William Wordsworth's complex dealings with possible audiences underpin Zimmerman's sense of how his lyric poetry works. Especially in Lyrical Ballads Wordsworth uses lyrical devices to prompt thought, often of an implicitly political or social kind, in his reader, and Zimmerman offers an especially perceptive account of "Simon Lee". It is "lyricism", the process by which the reader is made to engage self-consciously in the poem, that prevents Simon Lee from being merely a character used for "narrative" entertainment. Possibly Zimmerman's scrupulous concern to relate her account to those of other critics blunts the edge of her insights; but her point that the poem's "turn to lyricism encourages a more immediate engagement with a person about to be turned into a ballad character" (93) is nicely attuned to the poem's own turns and counter-turns. The chapter also argues, with the patient care typical of the book, that "Tintern Abbey" uses its lyricism to communicate a covert mourning for a former radical self: "The poem", Zimmerman writes, "bears traces of the poet's attempts to overwrite his younger self" (107). She sees Wordsworth as assuming a posture of indifference to questions of audience in the Prospectus to The Excursion (1814) and the Essay, Supplementary to the Preface (1815); but this turning of the back, as in Smith's assertions of solitude, has its eye on the contemporary reading public, thus giving the poetry a "tangential relationship to a social world" (80). The argument is dexterous, but, perhaps, not as paradigm-shifting as Zimmerman appears to think it is. After all, Wordsworth's concern with an audience has long been recognised; Zimmerman's case has force mainly to the degree that her initial premise—that it is a widely held orthodoxy that Romantic lyric poetry turns away from social awareness—holds. Certainly, if one concedes this premise, her book argues cogently for a more complex outlook and is especially useful when it engages in close readings.

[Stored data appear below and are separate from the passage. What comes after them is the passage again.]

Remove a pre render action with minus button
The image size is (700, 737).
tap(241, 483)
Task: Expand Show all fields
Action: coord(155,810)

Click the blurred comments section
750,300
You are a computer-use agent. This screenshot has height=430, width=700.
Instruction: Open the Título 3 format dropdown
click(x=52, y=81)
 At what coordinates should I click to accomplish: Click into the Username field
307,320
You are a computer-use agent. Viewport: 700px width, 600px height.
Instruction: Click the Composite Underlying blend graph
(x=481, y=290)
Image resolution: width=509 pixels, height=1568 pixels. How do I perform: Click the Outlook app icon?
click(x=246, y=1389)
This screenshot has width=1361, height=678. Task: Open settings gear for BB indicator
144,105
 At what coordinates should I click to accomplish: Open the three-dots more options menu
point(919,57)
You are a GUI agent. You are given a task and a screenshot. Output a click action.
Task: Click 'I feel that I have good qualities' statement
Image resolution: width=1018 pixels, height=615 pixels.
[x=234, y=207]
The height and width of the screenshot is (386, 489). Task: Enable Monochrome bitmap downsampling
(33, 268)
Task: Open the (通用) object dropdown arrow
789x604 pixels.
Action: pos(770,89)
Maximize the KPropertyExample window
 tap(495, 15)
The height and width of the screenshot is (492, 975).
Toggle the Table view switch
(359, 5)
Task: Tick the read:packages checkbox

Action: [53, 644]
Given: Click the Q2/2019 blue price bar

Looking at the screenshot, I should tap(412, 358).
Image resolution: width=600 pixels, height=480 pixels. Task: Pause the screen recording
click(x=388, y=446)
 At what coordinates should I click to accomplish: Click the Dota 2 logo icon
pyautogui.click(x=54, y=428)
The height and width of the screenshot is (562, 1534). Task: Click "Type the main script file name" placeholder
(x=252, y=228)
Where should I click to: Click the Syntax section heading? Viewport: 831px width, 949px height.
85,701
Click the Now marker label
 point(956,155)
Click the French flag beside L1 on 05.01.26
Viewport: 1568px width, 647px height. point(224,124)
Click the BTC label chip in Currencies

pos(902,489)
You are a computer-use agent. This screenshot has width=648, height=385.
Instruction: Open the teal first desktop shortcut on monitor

Such cogency is evident in the remaining two chapters. That on Dorothy Wordsworth sees her as an exception (in her refusal to publish her prose works) who confirms the rule (that Romantic writers seeking publication had to face "the dangers of [...] public visibility", p. 146). Zimmerman writes acutely on what she calls "the social sublime" (129) in Dorothy Wordsworth's journals, and on the journal-keeper's covert awareness of her role as a "writer in her local community" (134), as when an entry moves from describing a coffin to confessing the author's feelings: "I thought she was going to a quiet spot & I could not help weeping very much" (quoted 134). The discussion of Clare shifts attention from the poet as "a protoenvironmentalist" to articulate a "sense of the range of Clare's critiques and the lyric's potential as their poetic vehicle" (149). Zimmerman finds Clare to be an elegist of social as well as personal loss, and charts persuasive analogues between the personal and the social in his work. The later concern with "Self Identity" (quoted 175) parallels an earlier preoccupation with the vanishing of loved landscapes. As Zimmerman writes, "Clare's long-standing concern with enclosure's obliteration of natural entities closely parallels his anxieties about his own disappearance on the literary scene" (175). The chapter, like the book as a whole, brings familiar and less familiar Romantic works into vividly sure critical focus.